Here is a proof which does not make use of the hypothesis that $A$ is finite-dimensional. It works over any field of characteristic $0$. Since $A$ acts on itself by left multiplication, it suffices to answer this question for idempotent endomorphisms $e_1, e_2, ... e_r$ of some vector space $V$ (not necessarily finite-dimensional). Let $V_1, V_2, ... V_r$ be the images of $e_1, e_2, \dots, e_r$. If $V_1 \cap V_2$ is nonzero, pick direct sum decompositions

$$V_1 \cong V_1' \oplus (V_1 \cap V_2)$$ $$V_2 \cong V_2' \oplus (V_1 \cap V_2)$$

so that $e_1 = e_1' + e_{1 \cap 2}$ and $e_2 = e_2' + e_{1 \cap 2}$ where $e_i'$ is the projection onto $V_i'$ and $e_{1 \cap 2}$ is the projection onto $V_1 \cap V_2$. Now $e_1 + e_2 = e_1' + e_2' + 2 e_{1 \cap 2}$ where all three idempotents appearing in this sum are orthogonal. Next, consider the intersections $V_1' \cap V_3, V_2' \cap V_3, V_1 \cap V_2 \cap V_3$, and continue decomposing the idempotents by choosing direct sum decompositions in this manner.

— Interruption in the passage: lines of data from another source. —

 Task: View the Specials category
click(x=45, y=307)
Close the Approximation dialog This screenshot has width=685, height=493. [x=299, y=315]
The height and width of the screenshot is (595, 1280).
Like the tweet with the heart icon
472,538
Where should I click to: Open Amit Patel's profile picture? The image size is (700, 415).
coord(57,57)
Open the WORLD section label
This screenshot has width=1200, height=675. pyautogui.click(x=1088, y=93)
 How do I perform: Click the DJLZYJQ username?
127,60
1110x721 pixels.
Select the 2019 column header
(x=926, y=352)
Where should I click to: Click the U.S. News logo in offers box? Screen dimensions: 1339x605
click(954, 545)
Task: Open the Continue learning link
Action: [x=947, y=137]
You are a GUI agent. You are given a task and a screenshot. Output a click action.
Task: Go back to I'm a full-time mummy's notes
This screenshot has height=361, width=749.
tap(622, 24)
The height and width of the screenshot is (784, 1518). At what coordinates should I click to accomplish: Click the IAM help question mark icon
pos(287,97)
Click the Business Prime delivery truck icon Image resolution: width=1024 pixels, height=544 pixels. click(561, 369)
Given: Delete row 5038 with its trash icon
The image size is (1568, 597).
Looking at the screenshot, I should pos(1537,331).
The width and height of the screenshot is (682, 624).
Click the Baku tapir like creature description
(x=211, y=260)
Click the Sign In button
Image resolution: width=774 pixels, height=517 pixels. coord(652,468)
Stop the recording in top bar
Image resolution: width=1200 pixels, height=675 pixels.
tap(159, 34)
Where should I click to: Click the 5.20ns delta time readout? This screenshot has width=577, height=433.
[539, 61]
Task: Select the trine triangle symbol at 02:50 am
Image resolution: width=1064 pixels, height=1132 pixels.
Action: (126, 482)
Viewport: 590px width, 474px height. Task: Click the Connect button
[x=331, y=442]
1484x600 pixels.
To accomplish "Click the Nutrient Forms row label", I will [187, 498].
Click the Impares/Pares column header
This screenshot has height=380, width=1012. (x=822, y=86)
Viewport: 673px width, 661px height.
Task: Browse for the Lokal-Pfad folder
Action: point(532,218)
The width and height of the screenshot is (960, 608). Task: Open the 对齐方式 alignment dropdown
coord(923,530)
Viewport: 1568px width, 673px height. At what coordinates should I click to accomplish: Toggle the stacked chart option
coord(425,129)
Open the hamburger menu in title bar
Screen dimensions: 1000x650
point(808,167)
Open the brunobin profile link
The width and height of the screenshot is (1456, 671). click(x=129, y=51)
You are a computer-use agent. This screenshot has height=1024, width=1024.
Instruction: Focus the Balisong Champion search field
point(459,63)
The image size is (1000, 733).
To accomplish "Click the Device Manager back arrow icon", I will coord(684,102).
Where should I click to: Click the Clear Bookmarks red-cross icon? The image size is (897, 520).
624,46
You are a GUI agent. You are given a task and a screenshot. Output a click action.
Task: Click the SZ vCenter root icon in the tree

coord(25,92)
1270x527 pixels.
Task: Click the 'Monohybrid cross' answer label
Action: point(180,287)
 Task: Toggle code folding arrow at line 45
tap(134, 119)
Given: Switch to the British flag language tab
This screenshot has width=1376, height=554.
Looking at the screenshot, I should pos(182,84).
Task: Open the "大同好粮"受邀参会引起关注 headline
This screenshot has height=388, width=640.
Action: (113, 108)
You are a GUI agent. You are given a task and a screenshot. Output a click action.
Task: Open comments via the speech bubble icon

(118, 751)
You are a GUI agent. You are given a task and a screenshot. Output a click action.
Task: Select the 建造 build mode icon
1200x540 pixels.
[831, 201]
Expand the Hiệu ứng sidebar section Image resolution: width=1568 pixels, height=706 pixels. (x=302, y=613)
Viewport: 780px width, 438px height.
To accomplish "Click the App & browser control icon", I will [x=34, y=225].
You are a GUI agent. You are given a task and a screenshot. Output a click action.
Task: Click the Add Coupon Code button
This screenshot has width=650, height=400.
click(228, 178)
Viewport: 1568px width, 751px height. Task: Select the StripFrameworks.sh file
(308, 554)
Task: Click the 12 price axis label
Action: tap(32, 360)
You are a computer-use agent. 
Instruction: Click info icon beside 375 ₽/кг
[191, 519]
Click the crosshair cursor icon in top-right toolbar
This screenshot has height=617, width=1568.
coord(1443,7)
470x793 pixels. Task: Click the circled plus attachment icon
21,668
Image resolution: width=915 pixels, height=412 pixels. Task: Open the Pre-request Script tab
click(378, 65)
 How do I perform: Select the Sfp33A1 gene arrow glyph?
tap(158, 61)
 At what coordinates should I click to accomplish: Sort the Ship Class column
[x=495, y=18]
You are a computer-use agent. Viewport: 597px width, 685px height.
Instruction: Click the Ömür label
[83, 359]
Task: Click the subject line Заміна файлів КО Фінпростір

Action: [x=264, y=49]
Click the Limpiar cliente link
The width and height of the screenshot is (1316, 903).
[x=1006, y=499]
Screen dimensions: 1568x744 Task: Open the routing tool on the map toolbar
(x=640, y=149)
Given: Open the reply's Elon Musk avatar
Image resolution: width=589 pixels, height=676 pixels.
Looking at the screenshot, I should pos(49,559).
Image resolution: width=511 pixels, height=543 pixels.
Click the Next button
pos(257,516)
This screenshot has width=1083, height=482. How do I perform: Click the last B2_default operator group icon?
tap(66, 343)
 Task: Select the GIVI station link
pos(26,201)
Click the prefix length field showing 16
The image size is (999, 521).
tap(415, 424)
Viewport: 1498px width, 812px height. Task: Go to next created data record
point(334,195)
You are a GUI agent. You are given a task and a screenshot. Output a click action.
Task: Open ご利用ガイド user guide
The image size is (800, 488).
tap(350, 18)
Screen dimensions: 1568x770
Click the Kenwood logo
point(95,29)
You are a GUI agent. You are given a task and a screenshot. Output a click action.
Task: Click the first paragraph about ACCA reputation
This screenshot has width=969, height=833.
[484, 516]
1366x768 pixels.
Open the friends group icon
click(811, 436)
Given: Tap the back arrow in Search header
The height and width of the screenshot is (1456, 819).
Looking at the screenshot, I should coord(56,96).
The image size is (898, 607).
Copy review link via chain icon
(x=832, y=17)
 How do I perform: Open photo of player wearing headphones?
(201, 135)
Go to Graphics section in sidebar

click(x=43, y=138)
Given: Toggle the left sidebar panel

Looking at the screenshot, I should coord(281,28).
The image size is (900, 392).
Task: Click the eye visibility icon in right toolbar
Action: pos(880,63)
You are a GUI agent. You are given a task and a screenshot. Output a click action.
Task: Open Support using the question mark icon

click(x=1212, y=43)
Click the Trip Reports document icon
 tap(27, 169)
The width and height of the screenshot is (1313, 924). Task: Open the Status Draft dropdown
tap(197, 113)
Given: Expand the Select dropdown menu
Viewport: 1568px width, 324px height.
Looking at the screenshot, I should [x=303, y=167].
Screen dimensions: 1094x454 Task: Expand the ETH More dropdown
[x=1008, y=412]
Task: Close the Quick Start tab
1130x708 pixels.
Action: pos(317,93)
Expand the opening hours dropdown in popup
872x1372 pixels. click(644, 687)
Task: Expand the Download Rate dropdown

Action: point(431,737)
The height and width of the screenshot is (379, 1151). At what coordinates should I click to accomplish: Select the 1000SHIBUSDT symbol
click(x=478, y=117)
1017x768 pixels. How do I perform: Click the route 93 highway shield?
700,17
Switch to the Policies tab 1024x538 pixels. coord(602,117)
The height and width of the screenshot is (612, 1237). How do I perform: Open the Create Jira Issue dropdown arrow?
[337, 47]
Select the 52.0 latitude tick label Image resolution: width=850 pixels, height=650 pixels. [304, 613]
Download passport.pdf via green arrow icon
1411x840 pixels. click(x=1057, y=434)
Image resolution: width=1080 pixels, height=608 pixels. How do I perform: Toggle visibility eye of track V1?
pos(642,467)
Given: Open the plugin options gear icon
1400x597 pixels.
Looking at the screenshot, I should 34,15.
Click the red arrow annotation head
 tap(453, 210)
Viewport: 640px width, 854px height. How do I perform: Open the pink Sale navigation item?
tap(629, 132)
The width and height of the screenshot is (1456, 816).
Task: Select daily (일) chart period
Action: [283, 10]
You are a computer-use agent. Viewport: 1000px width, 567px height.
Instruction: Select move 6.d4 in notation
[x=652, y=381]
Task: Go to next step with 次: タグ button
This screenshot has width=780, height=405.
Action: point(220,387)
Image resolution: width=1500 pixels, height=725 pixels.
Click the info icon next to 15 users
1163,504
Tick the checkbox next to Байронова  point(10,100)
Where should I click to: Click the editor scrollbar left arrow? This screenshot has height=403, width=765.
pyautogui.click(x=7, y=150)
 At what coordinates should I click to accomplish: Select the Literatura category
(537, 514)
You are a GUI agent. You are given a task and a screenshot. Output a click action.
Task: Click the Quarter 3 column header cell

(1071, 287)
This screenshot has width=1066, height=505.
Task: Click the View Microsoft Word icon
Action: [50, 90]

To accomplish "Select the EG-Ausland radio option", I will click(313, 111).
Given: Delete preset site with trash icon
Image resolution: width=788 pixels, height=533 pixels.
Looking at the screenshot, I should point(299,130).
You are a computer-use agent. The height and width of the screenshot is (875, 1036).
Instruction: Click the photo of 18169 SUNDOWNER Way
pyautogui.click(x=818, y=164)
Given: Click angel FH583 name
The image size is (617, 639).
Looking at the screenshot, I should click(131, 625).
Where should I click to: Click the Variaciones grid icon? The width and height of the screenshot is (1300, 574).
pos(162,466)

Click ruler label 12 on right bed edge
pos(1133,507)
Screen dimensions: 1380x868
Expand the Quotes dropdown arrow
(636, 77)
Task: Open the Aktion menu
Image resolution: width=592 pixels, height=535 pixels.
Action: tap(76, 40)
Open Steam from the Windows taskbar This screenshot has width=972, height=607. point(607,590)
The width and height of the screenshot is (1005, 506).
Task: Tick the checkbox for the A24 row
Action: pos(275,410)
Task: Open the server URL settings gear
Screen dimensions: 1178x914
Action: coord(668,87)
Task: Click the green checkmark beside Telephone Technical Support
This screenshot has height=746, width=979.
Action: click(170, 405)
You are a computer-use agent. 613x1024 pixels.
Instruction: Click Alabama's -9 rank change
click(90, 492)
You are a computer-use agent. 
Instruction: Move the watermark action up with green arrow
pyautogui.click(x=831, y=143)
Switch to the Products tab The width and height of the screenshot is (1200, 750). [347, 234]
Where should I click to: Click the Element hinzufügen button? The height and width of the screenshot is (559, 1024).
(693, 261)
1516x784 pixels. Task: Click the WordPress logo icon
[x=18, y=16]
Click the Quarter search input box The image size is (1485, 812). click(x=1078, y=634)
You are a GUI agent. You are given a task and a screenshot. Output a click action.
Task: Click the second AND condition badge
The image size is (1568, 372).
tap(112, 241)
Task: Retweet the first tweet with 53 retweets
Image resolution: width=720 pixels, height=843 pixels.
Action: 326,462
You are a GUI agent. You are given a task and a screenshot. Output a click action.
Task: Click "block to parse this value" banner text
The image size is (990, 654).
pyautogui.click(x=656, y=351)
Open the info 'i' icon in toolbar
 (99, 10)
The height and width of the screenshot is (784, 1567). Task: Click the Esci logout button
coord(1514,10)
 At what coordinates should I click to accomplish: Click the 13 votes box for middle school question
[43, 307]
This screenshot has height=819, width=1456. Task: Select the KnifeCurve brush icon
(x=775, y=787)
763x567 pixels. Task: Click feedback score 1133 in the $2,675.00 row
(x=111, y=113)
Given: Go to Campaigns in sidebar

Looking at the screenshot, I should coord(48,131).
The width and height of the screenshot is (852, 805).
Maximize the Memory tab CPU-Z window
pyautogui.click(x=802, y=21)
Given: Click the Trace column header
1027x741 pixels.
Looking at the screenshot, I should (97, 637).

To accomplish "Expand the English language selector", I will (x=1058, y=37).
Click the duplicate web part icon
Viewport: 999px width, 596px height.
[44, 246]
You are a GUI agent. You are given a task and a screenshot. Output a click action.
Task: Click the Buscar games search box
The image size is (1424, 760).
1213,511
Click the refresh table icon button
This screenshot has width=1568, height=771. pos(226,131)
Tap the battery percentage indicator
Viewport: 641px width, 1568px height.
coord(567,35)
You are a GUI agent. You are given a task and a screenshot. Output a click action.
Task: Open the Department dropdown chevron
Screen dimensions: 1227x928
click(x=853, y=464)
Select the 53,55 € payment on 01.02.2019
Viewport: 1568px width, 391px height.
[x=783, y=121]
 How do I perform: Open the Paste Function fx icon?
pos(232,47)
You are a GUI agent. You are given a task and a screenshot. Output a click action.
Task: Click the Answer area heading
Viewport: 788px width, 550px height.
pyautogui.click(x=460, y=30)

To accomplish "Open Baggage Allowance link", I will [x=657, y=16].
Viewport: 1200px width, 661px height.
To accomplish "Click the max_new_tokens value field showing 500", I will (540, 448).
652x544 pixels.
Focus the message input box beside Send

In the end we will have written $e_1 + e_2 + \cdots + e_r$ as a sum, with positive integer coefficients, of nonzero orthogonal idempotents, and over a field of characteristic zero such a sum is clearly nonzero (e.g. because we can pick a nonzero vector in the image of each idempotent, and their sum is not sent to zero).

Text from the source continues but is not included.